How to find the perfect mentor

Want a mentor, but don’t know where to find one, especially a good one? It's tricky, we know. Here’s how you can find your perfect mentor within your line of work.

Before we start, some companies have mentoring programmes, and if your company offers mentors take full advantage and sign up. 

If there is no programme in your company, here’s what you should be considering you find the perfect mentor, and the steps you need to take to start the mentoring process. 

Who should you ask?

It’s likely that when considering who to ask to be your mentor you’ll be thinking about people that you currently work with or have worked with in the past, who are more experienced and who were either your direct boss, or someone more qualified that yourself. They don’t necessarily have the same career trajectory as you would like, but they’ve intimate knowledge of their industry and have made their own mistakes which they can learn from. You’ll also want to be able to trust their judgement and respect any feedback they give you, as well as being able to open up to them. 

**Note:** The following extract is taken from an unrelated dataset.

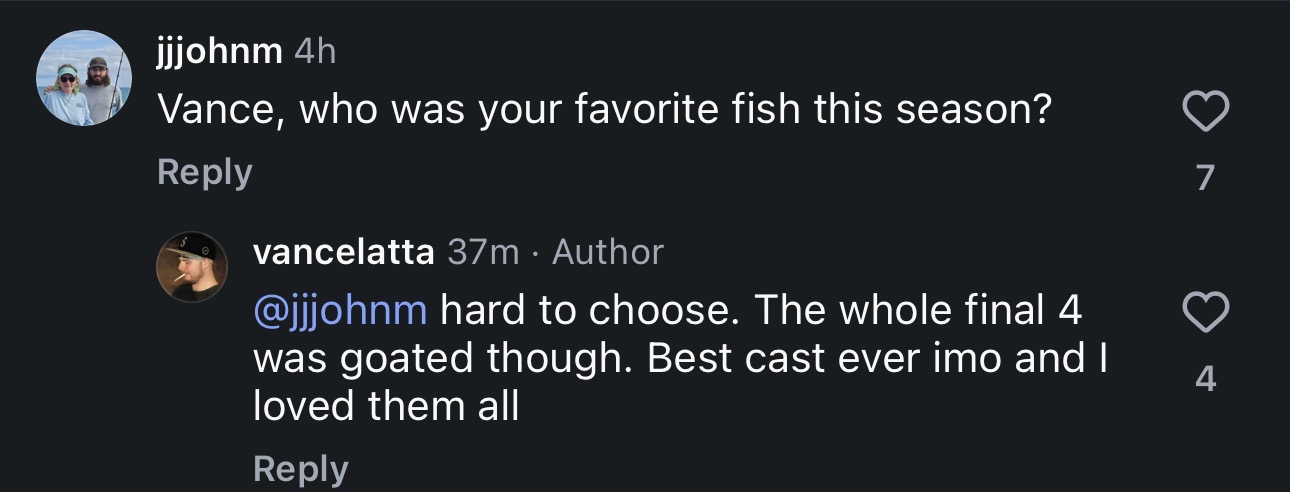Open the jjjohnm username link
This screenshot has width=1290, height=492.
pos(219,52)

Considering your career journey so far there might be four or five people you could ask, although this may depend on your age and the stage of your career. If you’ve just started out in your career, and don’t have a lot of contacts, you might also want to consider family friends with more experience who are working in a similar field to you. 

How should you ask them?

Firstly, approach them via email and find out whether you can have a brief chat about your career. This could be over the phone, online or face-to-face but it will give you the opportunity to craft a mentoring ‘pitch’ to get them on board. 

The idea behind the pitch is that you persuade them in a way that they just can’t resist! Let them know that you are serious about your work commitments and career goals, and learn a bit about your potential mentor’s career. Tell them that you are interested in their journey, and think that you can learn something from them, as well as being inspired by certain aspects of their career.

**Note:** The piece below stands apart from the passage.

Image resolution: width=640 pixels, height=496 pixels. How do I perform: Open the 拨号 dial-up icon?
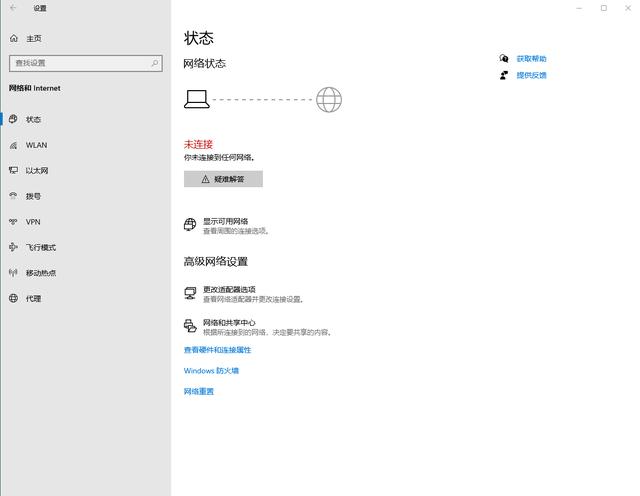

Chat to them about what you are looking for in your career, and ask them about whether they had any tips or nuggets of wisdom. 

You could ask them initially whether they would be prepared to mentor you, however it may be that you ask for a number of chats with them to get to know them a bit better and build rapport, and only ask them formally about mentorship at a later date.

The mentorship programme

When you do ask them formally, make sure that you are serious about what you’d like to achieve and what you expect from them. 

This might include:

  • How often you meet/talk
  • What your expectations are
  • Agreeing to confidentiality
  • What you’d like to achieve in the near future in your career (you can reassess this every 6 months or so)
  • Whether you’ll use a mentoring framework and other guidance
  • What you’d like from them, e.g. feedback, honesty, the ability to listen

Finding a mentor is a slow process, and it’s important to find the right person, so don’t worry if you are not having luck initially.

Other ways to find mentors

There are some mentorship programmes which offer either face-to-face or online mentorship for a fee. They often work with specific people, for example women or people of colour, or are tailored to a specific industry. If you really do want to have a mentor, they can be a second port of call, however your recruiting from your personal network is a much better option to start with.